In the same case Lord Millett, at 59-60, said this:
“It is one thing to refuse to allow a party to relitigate a question which has already been decided; it is quite another to deny him the opportunity of litigating for the first time a question which has not previously been adjudicated upon. This latter (though not the former) is prima facie a denial of the citizen’s right of access to the court conferred by the common law and guaranteed by article 6 of the European Convention for the Protection of Human Rights and Fundamental Freedoms. While, therefore, the doctrine of res judicata in all its branches may properly be regarded as a rule of substantive law, applicable in all save exceptional circumstances, the doctrine now under consideration can be no more than a procedural rule based on the need to protect the process of the court from abuse and the defendant from oppression. In Brisbane City Council v A G for Queensland [1979] AC 411 at 425 Lord Wilberforce, giving the advice of the Judicial Committee of the Privy Council, explained that the true basis of the rule in Henderson v Henderson is abuse of process and observed that it
‘ought only to be applied when the facts are such as to amount to an abuse, otherwise there is a danger of a party being shut out from bringing forward a genuine subject of litigation.’
There is, therefore, only one question to be considered in the present case: whether it was oppressive or otherwise an abuse of the process of the court for Mr Johnson to bring his own proceedings against the firm when he could have brought them as part of or at the same time as the company’s action. This question must be determined as at the time when Mr Johnson brought the present proceedings and in the light of everything that had then happened. There is, of course, no doubt that Mr Johnson could have brought his action as part of or at the same time as the company’s action. But it does not at all follow that he should have done so or that his failure to do so renders the present action oppressive to the firm or an abuse of the process of the court. As May LJ observed in Manson v Vooght [1999] BPIR 376 at 387, it may in a particular case be sensible to advance claims separately. In so far as the so-called rule in Henderson v Henderson suggests that there is a presumption against the bringing of successive actions, I consider that it is a distortion of the true position. The burden should always rest upon the defendant to establish that it is oppressive or an abuse of process for him to be subjected to the second action.”
The other members of the House of Lords agreed with Lord Bingham on this point without adding anything which I need to quote.

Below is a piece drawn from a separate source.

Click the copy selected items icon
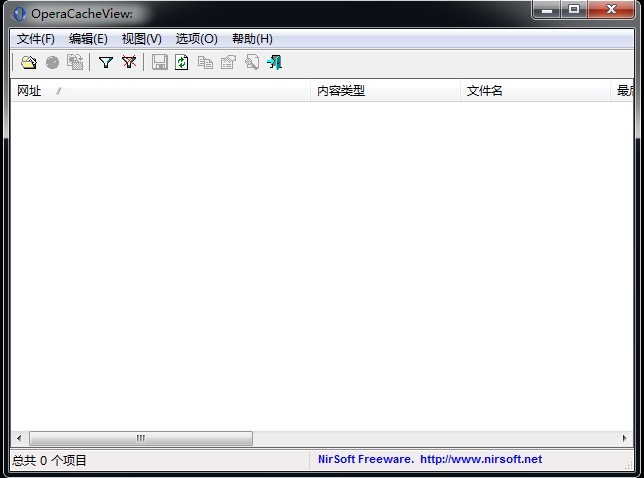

The court’s power to strike a claim out is discretionary, but it does not seem to me that on an application to strike out a claim based on the proposition that the proceedings are an abuse of the process of the court, on the principle of Johnson v Gore Wood, the case is likely to turn on the exercise of a discretion, at any rate if the court decides in favour of the application. Either the proceedings are an abuse of the process, or they are not. It could not be right to strike the case out (on this ground) unless the court is satisfied that the claim is an abuse of the process, and if the court were so satisfied, it would be only in very unusual circumstances that it would not strike the claim out. In Hunter v Chief Constable of the West Midlands Police [1982] AC 529 at 536 Lord Diplock spoke of the court’s inherent power to prevent misuse of its procedure and of the court’s
“duty (I disavow the word discretion) to exercise this salutary power”.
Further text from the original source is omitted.